● **To do**: Reproduce the part of the chalcone abstract between "Molecular docking studies" and "excellent pharmacological profile.", inclusive.

● **Page text**:
- Opening Delimiter -

Design, Synthesis and Biological Evaluation of New Chalcones as Potential Anti-Prion Agents
Prion disease, Buchwald-Hartwig, N-arylation.
The diseases related to protein misfolding are part of a group of debilitating, degenerative,
progressive, fatal and still intractable neurological disorders. In prion disease, a normal prion
protein (PrPC) is converted to infectious isoforms (PrPSc) rich in β-sheets, with difficulty to be
degraded by proteases and prone to form aggregated fibrillar responsible for the neurotoxicity
of the pathogenic isoform. Although many compounds have shown to inhibit the process of
conversion to PrPSc, until this moment there is no effective therapy for this disorder, since most
of the substances studied in vitro have unfavorable pharmacokinetic profile. This study
proposes the synthesis of five series (Series A, B, C, D and E) of chalcones, based on the J8
prototype, developed as possible anti-prion compounds capable of acting as a chemical
chaperone in the conformational stabilization of the non-infecting PrPC isoform, preventing the
formation of PrPSc. The first series (Series A) of compounds was fully synthesized with
satisfactory yields through Claisen-Schmidt condensation followed by the Buchwald-Hartwig
cross-coupling reaction. Of the seven chalcones synthesized for series A, four of them presented
an excellent biological profile, managing to inhibit the interconversion in vitro of PrPC in PrPSc
by up to 80% in the concentration of 10 M, whose values surpassed those obtained for the
prototype J8. Some final compounds from series B, C and E have already been synthesized,
demonstrating that the synthetic route used is efficient, while the synthetic development of
series D is interrupted in the second to last key-intermediate. The compounds of all series were
subjected to in silico studies of molecular docking and enabled a better understanding of the
binding site of the prion protein and the interaction profile between chalcones and PrP121-231.
Molecular docking studies carried out for D series suggest that these are the most promising
derivatives of all the series, whose binding energy values were better than those found for A
series chalcones, which already have an excellent pharmacological profile.

- Closing Delimiter -

(Data drawn from a collection)
- Opening Delimiter -

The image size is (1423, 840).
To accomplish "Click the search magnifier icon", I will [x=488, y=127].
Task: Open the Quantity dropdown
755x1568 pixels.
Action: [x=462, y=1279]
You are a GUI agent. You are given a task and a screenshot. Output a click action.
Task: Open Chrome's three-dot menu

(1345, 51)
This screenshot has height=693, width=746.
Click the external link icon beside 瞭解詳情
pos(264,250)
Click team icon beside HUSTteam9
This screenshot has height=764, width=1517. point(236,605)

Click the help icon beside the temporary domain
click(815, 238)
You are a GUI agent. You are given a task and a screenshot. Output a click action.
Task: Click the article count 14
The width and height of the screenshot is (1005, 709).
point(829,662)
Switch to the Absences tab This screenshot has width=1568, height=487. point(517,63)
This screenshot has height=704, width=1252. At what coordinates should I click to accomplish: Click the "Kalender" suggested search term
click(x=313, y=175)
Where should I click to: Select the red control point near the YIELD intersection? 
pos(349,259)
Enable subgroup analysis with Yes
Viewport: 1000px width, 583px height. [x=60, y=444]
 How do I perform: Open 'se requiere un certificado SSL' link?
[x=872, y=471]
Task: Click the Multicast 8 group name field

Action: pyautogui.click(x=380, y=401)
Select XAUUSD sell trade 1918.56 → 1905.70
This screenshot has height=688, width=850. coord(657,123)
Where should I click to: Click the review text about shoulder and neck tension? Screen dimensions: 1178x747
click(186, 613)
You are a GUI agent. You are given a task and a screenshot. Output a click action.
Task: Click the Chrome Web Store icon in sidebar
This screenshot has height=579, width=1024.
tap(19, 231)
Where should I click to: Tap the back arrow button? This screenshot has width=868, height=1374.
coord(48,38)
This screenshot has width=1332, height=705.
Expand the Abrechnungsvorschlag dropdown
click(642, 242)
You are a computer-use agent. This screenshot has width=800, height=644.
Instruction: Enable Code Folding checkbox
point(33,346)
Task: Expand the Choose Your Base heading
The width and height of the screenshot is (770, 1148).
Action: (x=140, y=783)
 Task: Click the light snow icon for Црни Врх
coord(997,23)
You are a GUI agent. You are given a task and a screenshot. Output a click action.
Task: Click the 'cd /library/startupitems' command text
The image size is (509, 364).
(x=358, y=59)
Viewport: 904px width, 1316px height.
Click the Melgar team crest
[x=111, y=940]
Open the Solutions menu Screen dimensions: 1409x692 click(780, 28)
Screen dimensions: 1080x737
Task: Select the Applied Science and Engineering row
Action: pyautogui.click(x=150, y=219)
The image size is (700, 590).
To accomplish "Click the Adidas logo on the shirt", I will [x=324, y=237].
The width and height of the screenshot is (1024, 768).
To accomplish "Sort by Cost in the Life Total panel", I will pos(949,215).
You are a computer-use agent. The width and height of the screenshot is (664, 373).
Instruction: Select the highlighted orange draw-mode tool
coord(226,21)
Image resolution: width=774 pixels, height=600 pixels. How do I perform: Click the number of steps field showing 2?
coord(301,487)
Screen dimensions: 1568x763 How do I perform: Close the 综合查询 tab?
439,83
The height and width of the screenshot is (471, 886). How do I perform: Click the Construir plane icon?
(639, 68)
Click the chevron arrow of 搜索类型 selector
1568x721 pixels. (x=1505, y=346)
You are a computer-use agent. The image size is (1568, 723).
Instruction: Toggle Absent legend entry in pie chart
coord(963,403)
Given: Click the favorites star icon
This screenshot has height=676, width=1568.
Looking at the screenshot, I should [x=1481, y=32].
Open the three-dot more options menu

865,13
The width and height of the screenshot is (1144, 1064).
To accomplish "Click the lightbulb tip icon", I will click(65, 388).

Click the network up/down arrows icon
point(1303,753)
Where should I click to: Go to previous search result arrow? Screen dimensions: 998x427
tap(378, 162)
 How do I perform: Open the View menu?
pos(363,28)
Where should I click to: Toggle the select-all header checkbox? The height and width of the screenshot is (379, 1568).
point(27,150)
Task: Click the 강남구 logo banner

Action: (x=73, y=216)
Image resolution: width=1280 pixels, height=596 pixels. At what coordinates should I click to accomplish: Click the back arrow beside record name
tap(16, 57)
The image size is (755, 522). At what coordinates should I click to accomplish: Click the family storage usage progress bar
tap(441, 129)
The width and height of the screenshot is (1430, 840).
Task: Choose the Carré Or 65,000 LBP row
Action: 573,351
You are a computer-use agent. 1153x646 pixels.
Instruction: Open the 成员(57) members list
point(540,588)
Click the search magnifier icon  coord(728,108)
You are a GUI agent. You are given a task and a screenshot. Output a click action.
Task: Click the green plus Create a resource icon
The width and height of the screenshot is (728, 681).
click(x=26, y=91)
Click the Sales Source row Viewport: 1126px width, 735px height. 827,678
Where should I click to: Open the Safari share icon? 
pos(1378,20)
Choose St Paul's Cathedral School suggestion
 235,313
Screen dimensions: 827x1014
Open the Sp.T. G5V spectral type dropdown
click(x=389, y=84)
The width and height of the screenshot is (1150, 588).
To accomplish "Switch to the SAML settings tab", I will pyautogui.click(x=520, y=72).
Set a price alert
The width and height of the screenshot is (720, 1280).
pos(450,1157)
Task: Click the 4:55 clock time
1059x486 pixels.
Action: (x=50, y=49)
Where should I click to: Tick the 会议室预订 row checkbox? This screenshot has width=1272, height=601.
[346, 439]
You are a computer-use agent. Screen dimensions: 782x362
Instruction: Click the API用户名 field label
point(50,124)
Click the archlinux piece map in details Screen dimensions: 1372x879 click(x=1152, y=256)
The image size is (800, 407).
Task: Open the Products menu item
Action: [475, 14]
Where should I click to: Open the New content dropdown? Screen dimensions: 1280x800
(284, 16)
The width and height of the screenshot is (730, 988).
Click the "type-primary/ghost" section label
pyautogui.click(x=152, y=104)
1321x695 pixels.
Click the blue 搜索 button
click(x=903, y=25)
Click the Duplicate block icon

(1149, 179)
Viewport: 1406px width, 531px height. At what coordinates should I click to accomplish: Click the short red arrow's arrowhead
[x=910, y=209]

- Closing Delimiter -

● **Expected answer**:
Molecular docking studies carried out for D series suggest that these are the most promising
derivatives of all the series, whose binding energy values were better than those found for A
series chalcones, which already have an excellent pharmacological profile.